I go to work at 8am each morning, same as before, but now it is different. Now I can be a bit lazier in the morning - taking extra time to get dressed; talking myself into getting on that treadmill and exercising; giving the cats the attention they demand. Now it only takes me fifteen minutes to drive to work instead of nearly an hour, and there is no traffic, no stress, and the only wait is in the line at the Starbucks where I've gone nearly every morning since the project ended to get my latte and cinnamon chip scone.
Instead of leaving at 5 or 6 or sometimes even later in the evening because someone decided to schedule a meeting or a conference call or needed some report by tomorrow first thing, and getting home as the sun is setting, I leave work at 4pm sharp. I wear shorts and cute little tops to work, and kick off my shoes and lounge at my desk, barefoot.
I tune my computer in to random 80's radio stations in other states and play it quietly, or else I listen to downloaded seminars and pre-recorded webcasts. I aimlessly surf through the convoluted pages of the Big Fish's training sites, searching for something - anything - that I can sign up for and learn and do. Eager as I was get this time on the bench; now I am starting to wonder just how I can possibly fill the days ahead. There simply aren't enough online sessions offered over the next six weeks to keep me occupied, and onsite training is often difficult to come by - the consequence of 25 consultants rolling off what was supposed to be my company's largest project for this piece of software, and all of us searching hopefully for classes to take.

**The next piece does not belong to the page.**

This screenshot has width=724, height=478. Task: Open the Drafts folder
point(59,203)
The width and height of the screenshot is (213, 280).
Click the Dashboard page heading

I have little nibbles from here; emails from there hinting possible escape routes from consulting. I try not to get too hopeful - these sort of things have been presented to me before, only to be snatched away just when I was starting to dream they'd be true - but it is hard not to wish when what I want so badly seems to hang there, just barely out of my reach.
There have been a few scattered emails from others on the project - employees of the customer for whom we were working as well as other consultants. A number of the independent contractors crowded around us on Tuesday of last week as we all packed up our things and deleted any personal files and uninstalled instant message programs from the PC's we'd been assigned. They asked nervously if I'd act as a reference for them, and I was only too glad to pass out contact information. With few exceptions, the group of developers we worked with over these past eighteen months were marvelous, and if giving them a good reference for another position is the least I can do to thank them, then so be it.
The office at which I will be lurking these next six weeks is quiet. My office roommate is only here two days a week, and while I love chatting and laughing with her while she's here, I'm also relishing in the quiet.
With everything else that is going on right now, I'm grateful to have my job subside into something as stress-less and easy as simply getting to *learn* things. And for now, at least, I am doing my best to avoid thinking about what will happen when those six weeks are over and I am faced with a return to the hectic life I only recently was able to escape.